John Stephens speaks to some waiting, tetchy reporters outside the Hotel:
Thanks for attending this press call today. We’re from a mixed background, specialists from all arts disciplines and educationalists who’ve given up our time for this work. We believe there’s a social imperative underlying the work of arts educationalists – and consequently a clear political agenda. Let’s say from the start that there’s an artist inside everyone. Full stop, non-negotiable…
Yes, we know there’s need for basic skills in our schools – we’re not talking about a carefree, laissez faire attitude to children’s development here you know – listening skills are important to everyone not just musicians you know… did you hear that at the back?

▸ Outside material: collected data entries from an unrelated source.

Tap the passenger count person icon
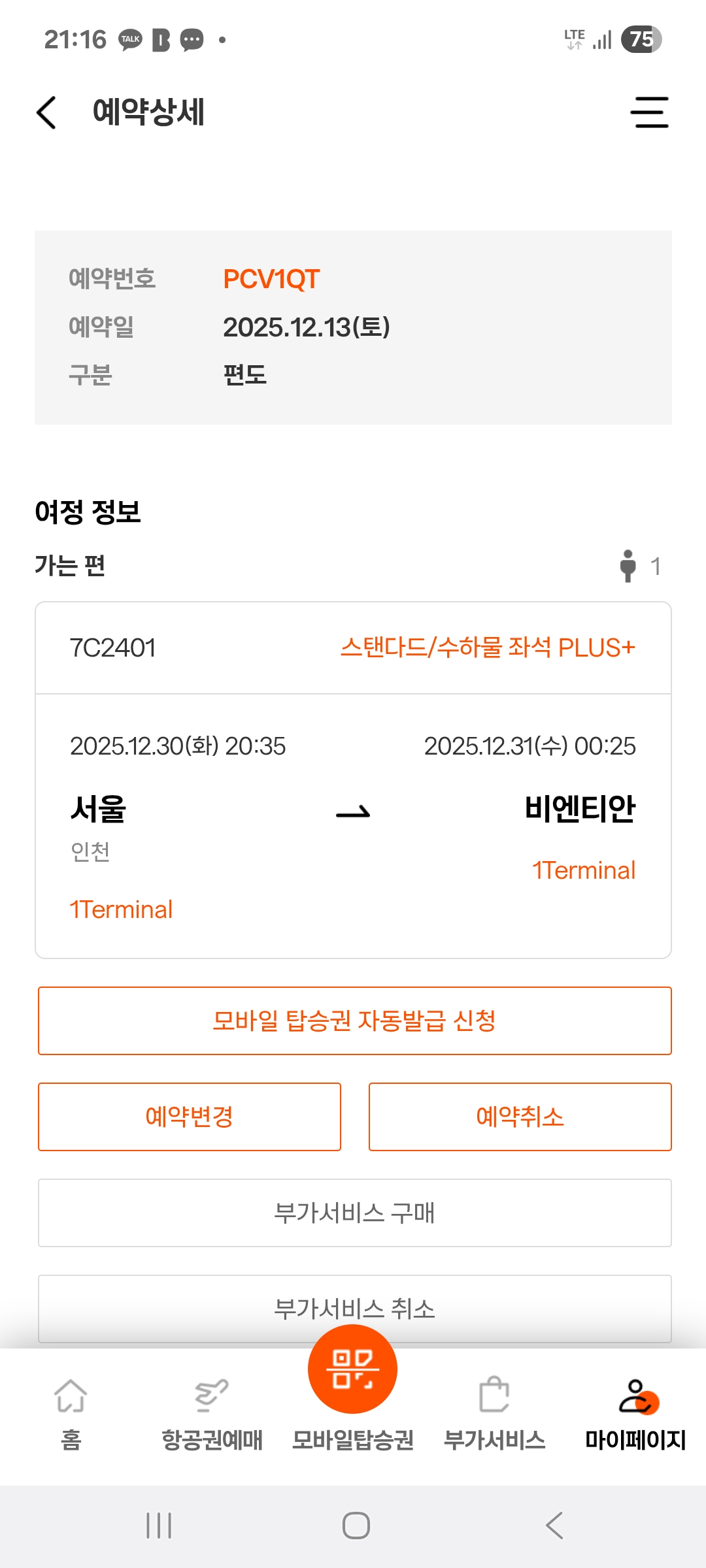 pos(628,566)
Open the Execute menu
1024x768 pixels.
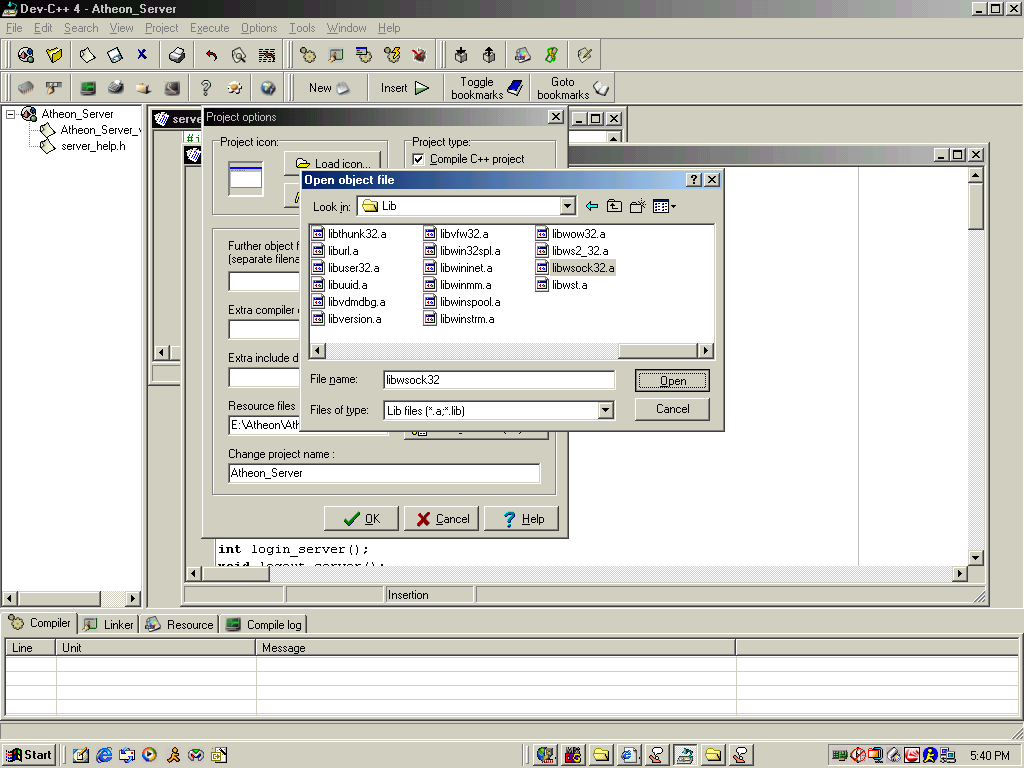(x=209, y=28)
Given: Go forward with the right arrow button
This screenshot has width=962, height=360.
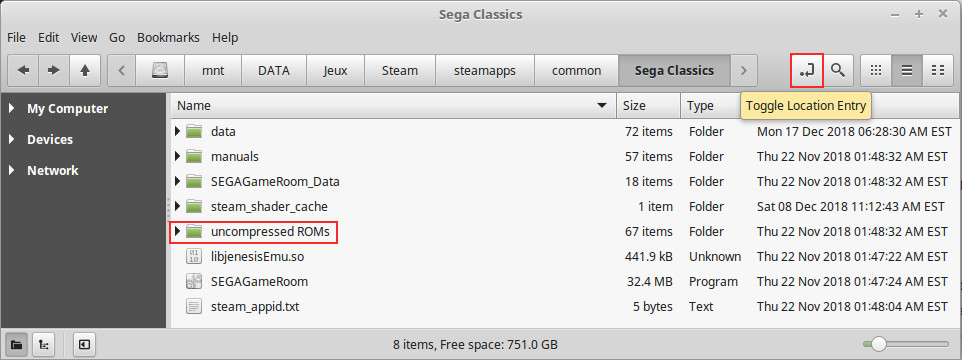Looking at the screenshot, I should (54, 71).
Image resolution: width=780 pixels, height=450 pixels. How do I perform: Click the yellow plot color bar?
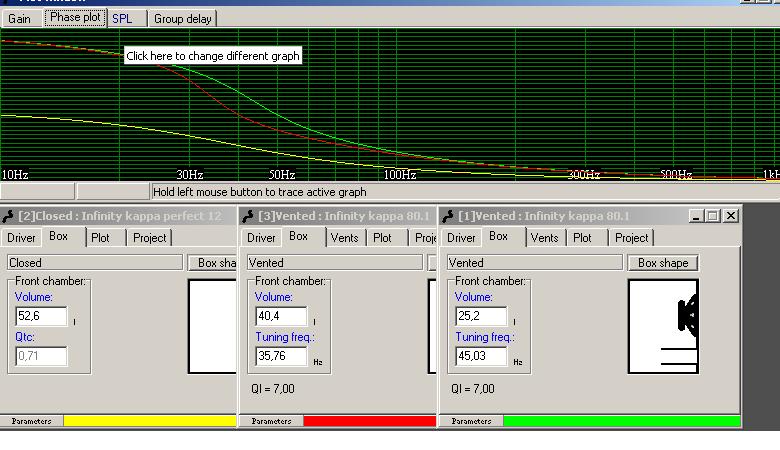click(150, 421)
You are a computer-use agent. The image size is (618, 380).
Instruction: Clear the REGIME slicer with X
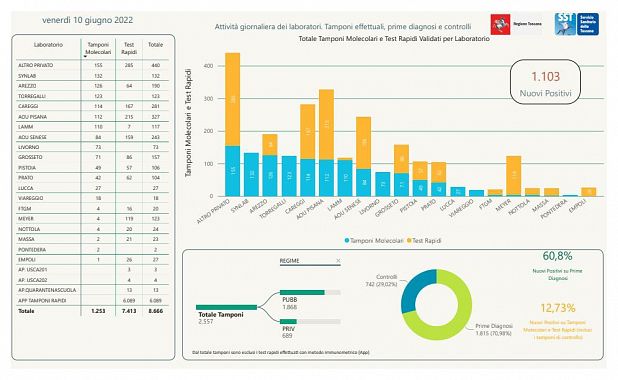point(338,261)
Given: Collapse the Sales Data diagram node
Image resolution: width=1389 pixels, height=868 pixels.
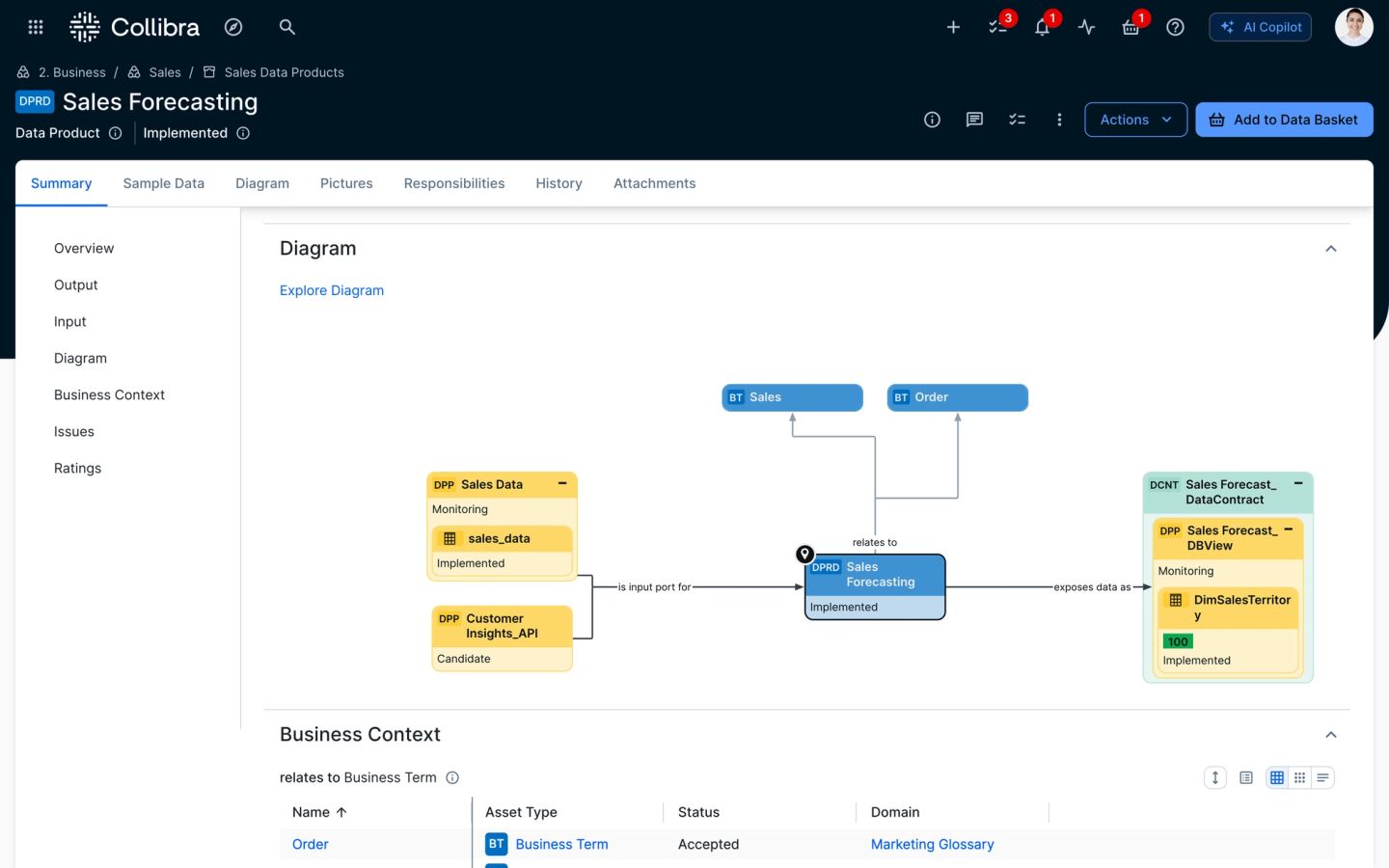Looking at the screenshot, I should (562, 483).
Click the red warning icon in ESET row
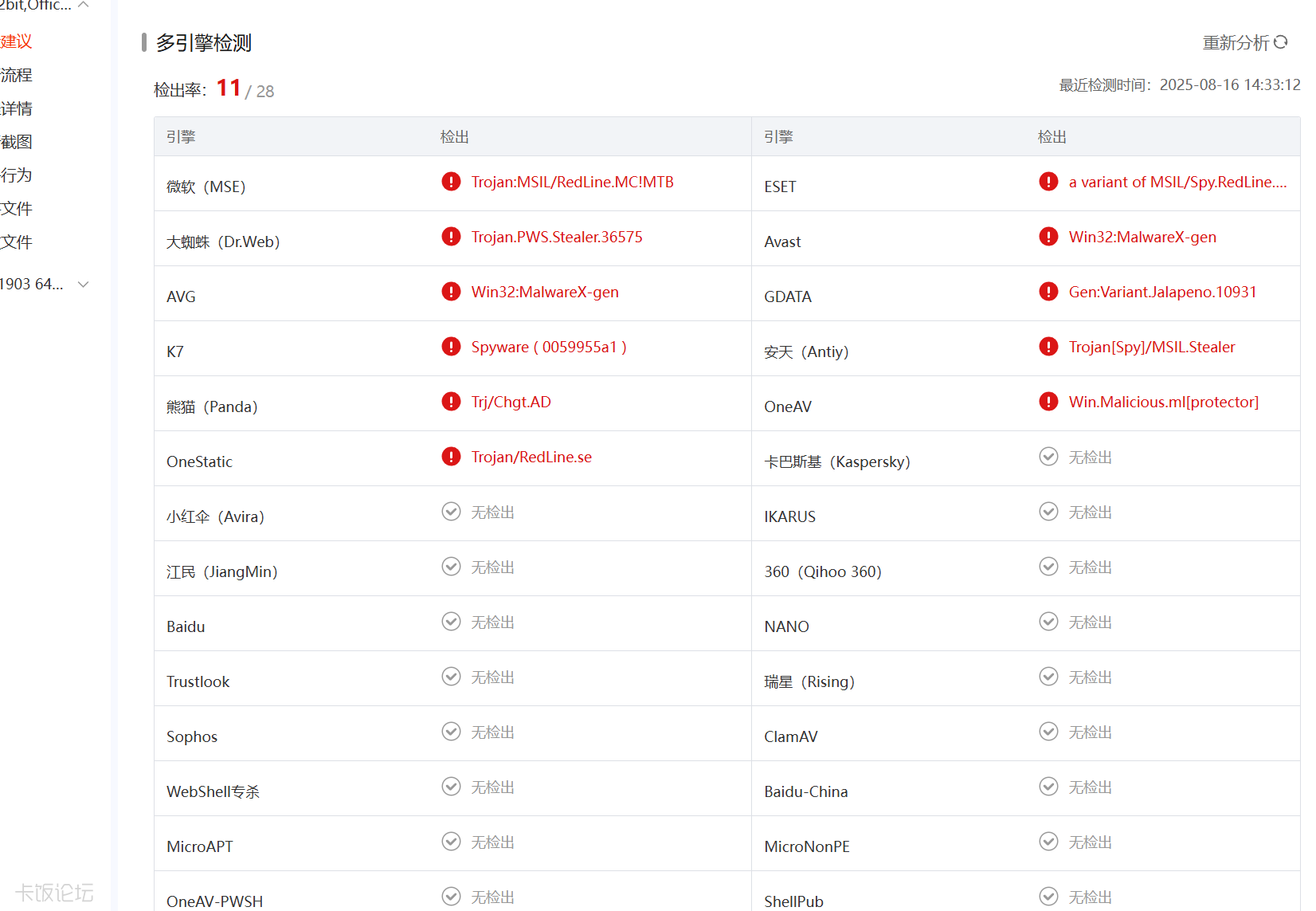 click(x=1048, y=182)
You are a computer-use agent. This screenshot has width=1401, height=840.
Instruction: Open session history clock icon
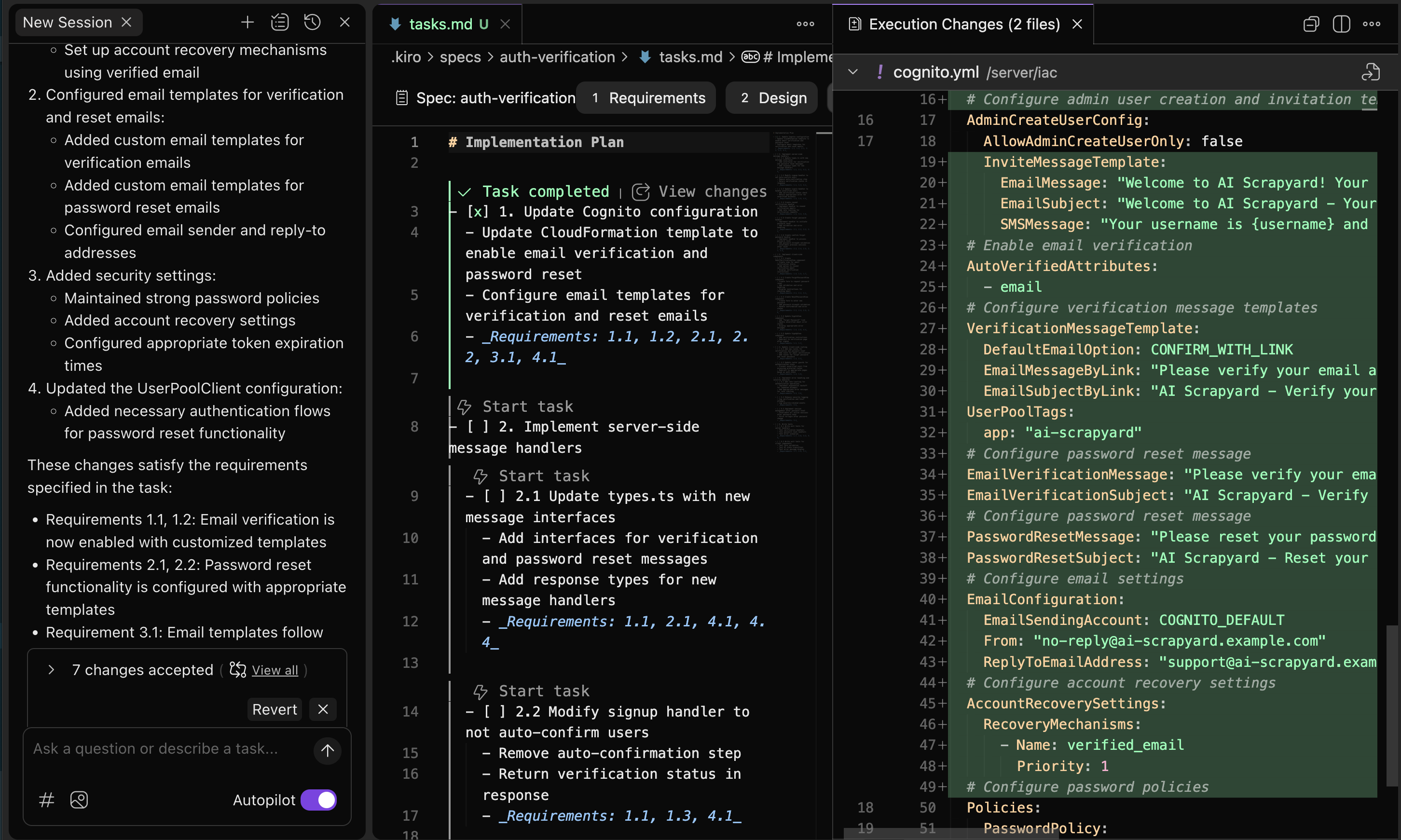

Look, the point of all this is about the arts in our schools OK? And we’re at the beginning of this potentially huge development in creativity in our schools so just give us a bit of time and space and we’ll show you what we mean. Creativity? What do we mean by creativity? Well, that’s obvious isn’t it? Rejoice! Next!
Rejoice was the rallying cry for years to come after the events of 15 April, 1982 – but whether this was to rejoice in the conquest of the Falklands Malvinas, the future formulation of a National Curriculum and the optional status the arts had in it, or the rise and rise of OfSTED and its self confessed ‘too naïve, too idealistic, too gullible English teacher’ Chief Inspector (Woodhead, 2002) – depended on which side of the megaphone you were standing on.
Excerpt from: © Owen, N. (2007) When Herbert Met Ken: Understanding the 100 Languages of Creativity English in Education / National Association for the Teaching of English, Vol. 41 No. 2.